Problem
The result should be an exact copy of only the lines from the one holding "The width and" through the last line of the data below, please, without pictures.

Dataset records
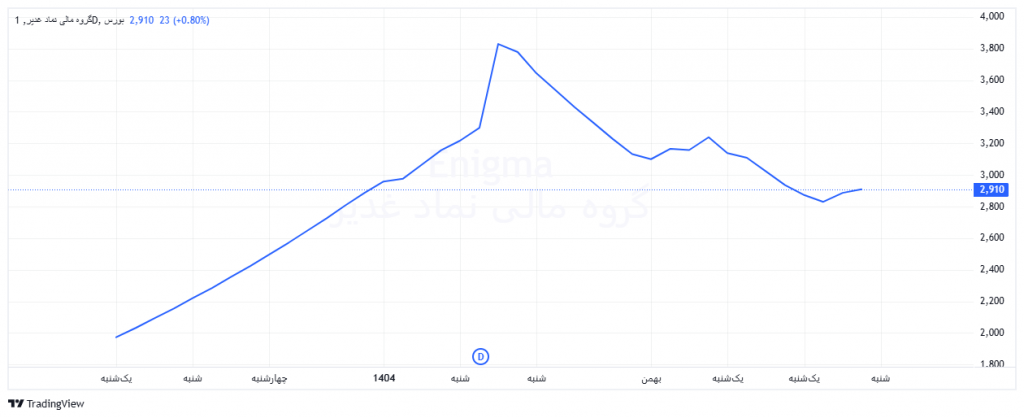Click the 2,910 last price in the legend

(141, 20)

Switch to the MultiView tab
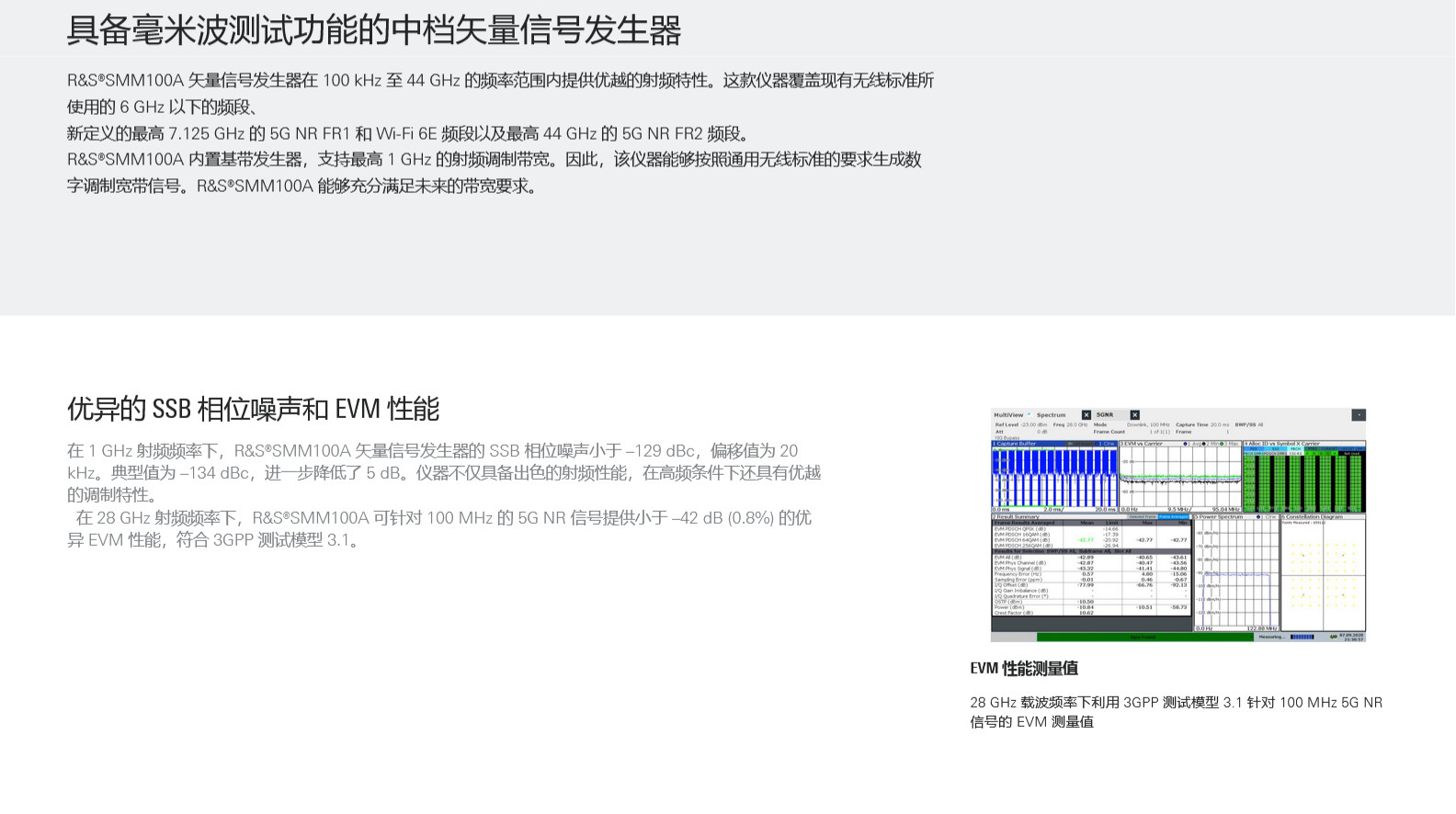tap(1008, 415)
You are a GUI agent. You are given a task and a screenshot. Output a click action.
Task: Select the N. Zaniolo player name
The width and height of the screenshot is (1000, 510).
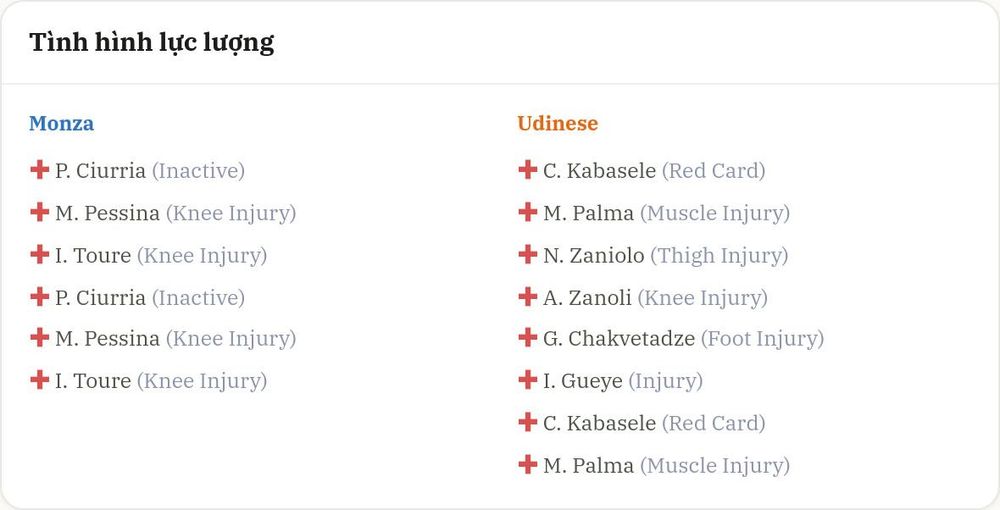click(x=594, y=255)
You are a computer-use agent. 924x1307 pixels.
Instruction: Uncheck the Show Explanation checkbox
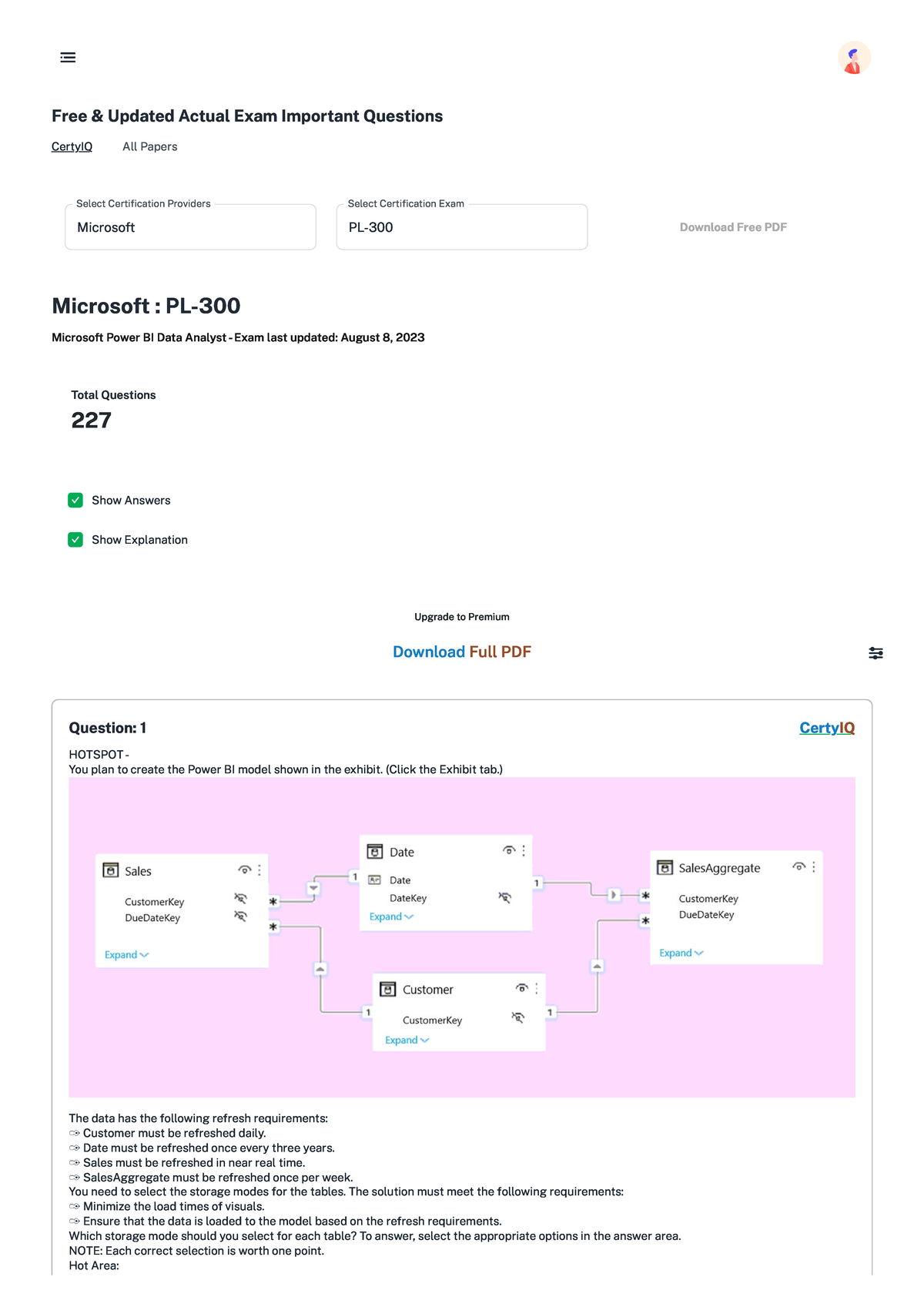(x=75, y=539)
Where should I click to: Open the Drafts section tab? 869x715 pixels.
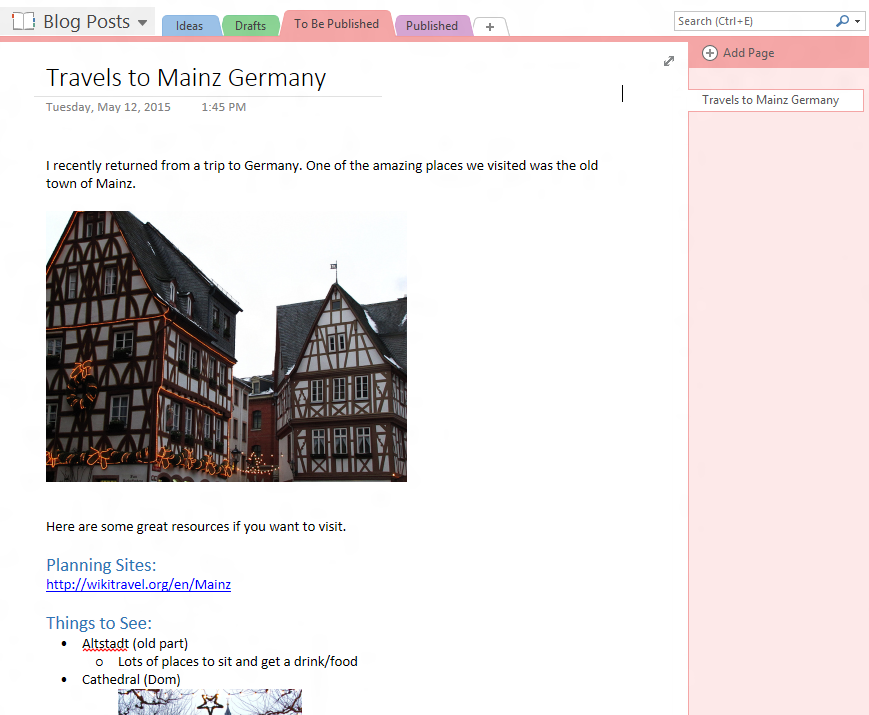click(x=250, y=26)
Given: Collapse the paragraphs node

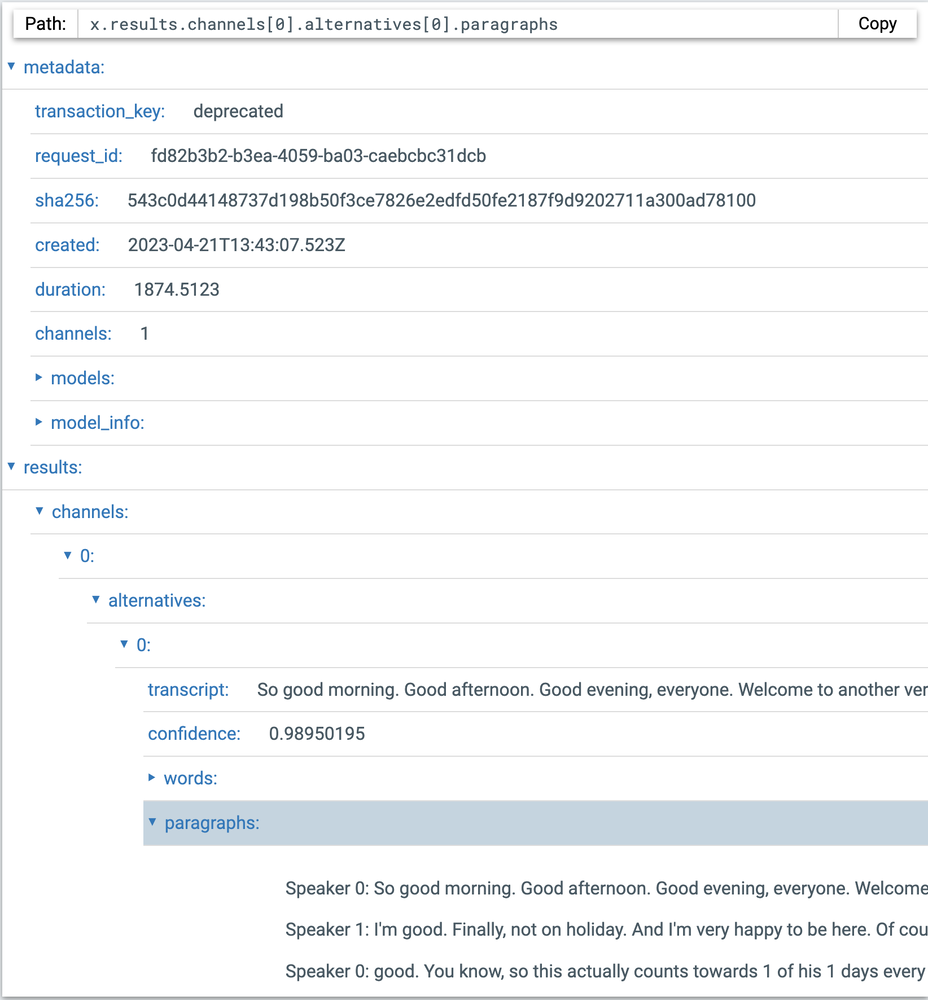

Response area
The width and height of the screenshot is (1000, 510).
click(x=594, y=255)
You are a computer-use agent. 924x1307 pixels.
Instruction: Uncheck the Show Explanation checkbox
(x=75, y=539)
Where should I click to: Open the Drafts section tab? 869x715 pixels.
click(x=250, y=26)
Given: Collapse the paragraphs node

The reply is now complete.